◆ **PROVIDED TEXT**:

— begin —

Ragnhild Hemsing (born 15 February 1988 in Valdres, Norway) is a Norwegian classical violinist and older sister of the classical violinist Eldbjørg Hemsing.

Biography 
Hemsing began to play the violin when she was five years old and was invited to enroll at the Barratt Due Institute of Music in Oslo at nine. She studied in Vienna with Boris Kuschnir.

When she was 14, Hemsing made her debut with the Bergen Philharmonic Orchestra, where she performed the Mendelssohn Violin Concerto, and with the Trondheim Symphony Orchestra. The following year she performed with the Oslo Philharmonic Orchestra. She has performed with the Danish National Radio Symphony Orchestra, the Ukrainian National Philharmonic Orchestra, and the Kazan State Orchestra in Russia, among others. She performed with Norway’s leading orchestras, including the Oslo Philharmonic Orchestra, the Bergen Philharmonic Orchestra, and the Stavanger Symphony Orchestra.

Hemsing was awarded the Sparre Olsen-prisen in 2005 for her "exceptionally instrumental endowment that grabs the audience with her vivid, passionate and brilliant performance", according to the jury.

Hemsing plays on a Francesco Ruggeri violin built in Cremona in 1694 on loan from the Dextra Musica Foundation.

— end —

◆ **PROVIDED DATA**:
— begin —

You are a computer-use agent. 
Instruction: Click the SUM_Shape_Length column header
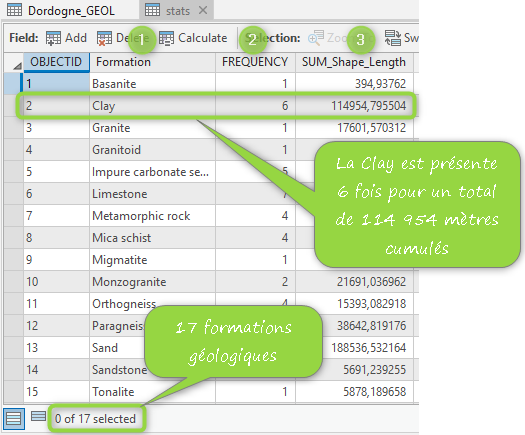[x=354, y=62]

— end —
— begin —

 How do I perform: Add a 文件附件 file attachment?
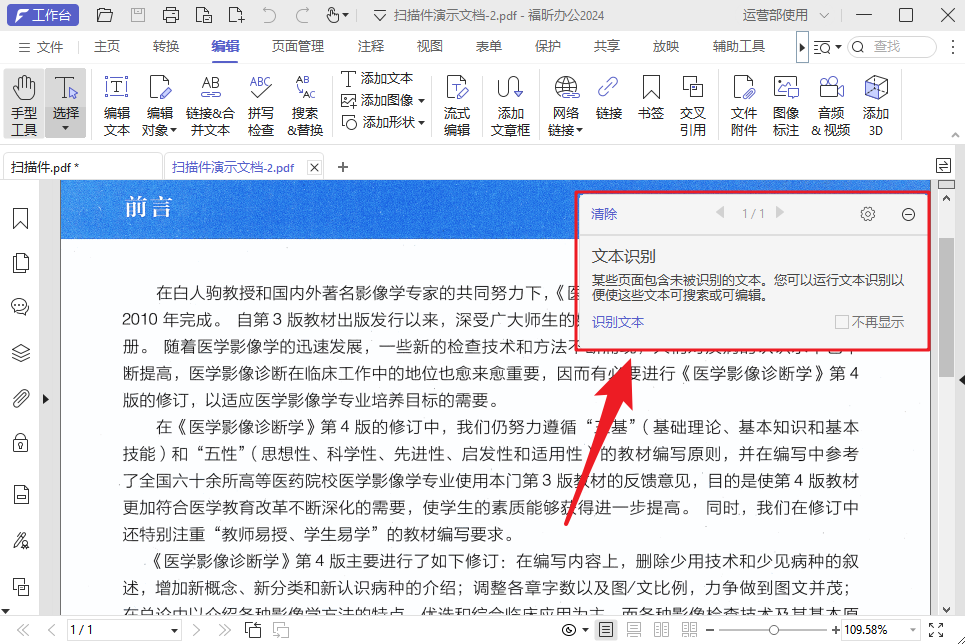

— end —

◆ **GOALS**:
- A) Answer these questions about the Ragnhild Hemsing text, one line each:
(i) At what age did Hemsing start playing the violin?
(ii) Which prize did she receive in 2005?
(iii) Which foundation has loaned her the violin she plays?
- B) Continue the text about violinist Ragnhild Hemsing from where it stops.

◆ **ANSWERS PROVIDED**:
- A)
(i) Five years old.
(ii) The Sparre Olsen-prisen.
(iii) The Dextra Musica Foundation.

- B)
Appearances
She appeared at concert halls across Norway, including the Bergen International Festival, the Oslo Chamber Music Festival, Hardingtonar Festival, and Førde International World Music Festival, where she has been combining folk programmes with classical repertoire. As a recitalist, she has also performed at the Northern Lights in Tromsø and the Stavanger, Trondheim, and Harstad International Chamber Music Festivals, and at the Wigmore Hall, the Verbier Festival, Bellerive Festival in Switzerland and AlpenKlassik in Germany, amongst others. In 2011 together with Leif Ove Andsnes and Tine Thing Helseth, she performed at the Cheltenham festival.

Hemsing has performed at the Nobel Peace Prize Concert. With her sister, Eldbjørg Hemsing, she recorded a 60-minute documentary on the life of the famous Norwegian violinist Ole Bull, which received a special EBU award. In 2013 she was awarded the Beethoven Ring at the annual Beethoven Festival in Bonn.

Honors 
2003: First Prize and European Union Prize at the Kocian International Violin Competition in the Czech Republic
2003: First Prize and Special Prize at the European Music Prize for Youth
2005: Sparre Olsen-prisen
2013: Beethoven Ring to the best concert performed during the annual Beethoven Festival in Bonn

Discography 
 2011: YR' (Simax)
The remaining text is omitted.